The resignation of former Indiana coach Kevin Wilson struck many of the players as suddenly as it did the fan base.
Even All-American, fifth-year senior offensive lineman Dan Feeney was blindsided.
"I was really surprised, honestly," Feeney said. "I didn’t see it coming. It’s just rough, especially for the older guys. He’s been our head coach for so long. He’s done so much for us; he’s given us so many opportunities and he’s pushed us to be the best players he can be."
For the most part, Feeney’s sentiments have echoed throughout the vast collection of current and former Hoosiers who played under Wilson, who resigned Dec. 1. During his six years at Indiana, he was tough. He was demanding. He was downright vulgar at times. Still, many former players said his approach helped them become not only better football players but also more assertive and confident people.
Other players, however, have painted a very different picture of Wilson.
Multiple former and current players, including South Side graduate Donovan Clark, have come forward and explained Wilson’s history of refusing to treat injuries or not taking injuries seriously.
Clark has dealt with a back injury during his time at Indiana after playing a considerable amount his freshman season. He has not played either of the past two years, and told WTHR in Indianapolis the treatment of injured players was "degrading" and injured players were alienated and separated from the team.
Clark didn’t respond to a request to be interviewed for this story, but former IU defensive lineman Nick Carovillano did.
Carovillano was at the middle of a 2015 internal investigation by IU into Wilson’s treatment of injured players. According to a report from the Indianapolis Star, an investigation began shortly after Carovillano left school in the spring. Carovillano left the program and the school after injuring his back at a practice early in the 2014 season and the ensuing treatment he received.
After his injury, he was repeatedly denied treatment, Carovillano said. For three weeks, he urged trainers to help him out or at least pull him out of practice. Time after time, his requests went unheeded. He went home to Cincinnati one weekend and had a doctor there look at his back, and the doctor almost immediately told him that he shouldn’t be playing football anymore.

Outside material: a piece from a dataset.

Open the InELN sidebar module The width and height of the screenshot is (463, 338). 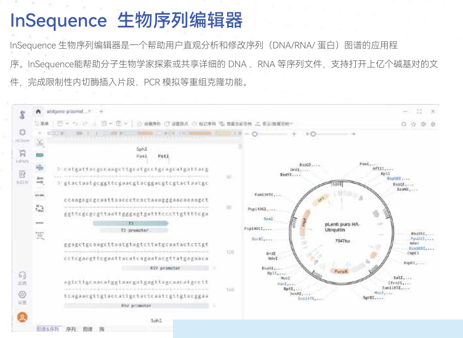(x=22, y=177)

He got an MRI, and there were damaged discs in his back. IU’s training staff finally took the situation seriously after his second opinion, and his rehab began.
"I know the atmosphere and the culture that Wilson created was; he told trainers to be hard on us and to not handle all the petty stuff," Carovillano said, "just tell us we’re being soft and to toughen up and kind of keep us away from the training room as much as possible."
When Wilson’s resignation occurred, Carovillano found out via a text message from a current player. He and his family gathered around the TV at 6 p.m. and watched the press conference on Big Ten Network, expecting to hear the specific reasons for Wilson’s exit.
Instead, they heard IU vice president and athletic director Fred Glass talk about "philosophical differences" and vague disagreements between him and Wilson. Carovillano’s father, Dean, was disappointed in the public statements made but was pleased that those in administration had made the correct decision.
"I do believe they’re concerned for the kids and the kids’ safety," Dean Carovillano said at the time. "I learned today that they were. I saw that that investigation was real."
Not all the details have surfaced on the reason for the timing of Wilson’s resignation, but the Indianapolis Star reported a second internal investigation by the Taft, Stettinius & Hollister Law Firm in Indianapolis was done during this football season. The findings of that investigation were apparently severe enough to force Wilson out, going along with the long-standing disagreements between Wilson and Glass.
For some players, such as Clark or Carovillano, the news of Wilson’s departure was a comforting one. For others, such as Feeney, Wilson’s resignation delivered a shock that still hasn’t quite worn off.
"He’s one of the greatest coaches I’ve ever been around," Feeney said. "He definitely always treated me with positive respect, so I’ve got the utmost respect for him. I love him to death and really can’t thank him enough for what he’s done for me."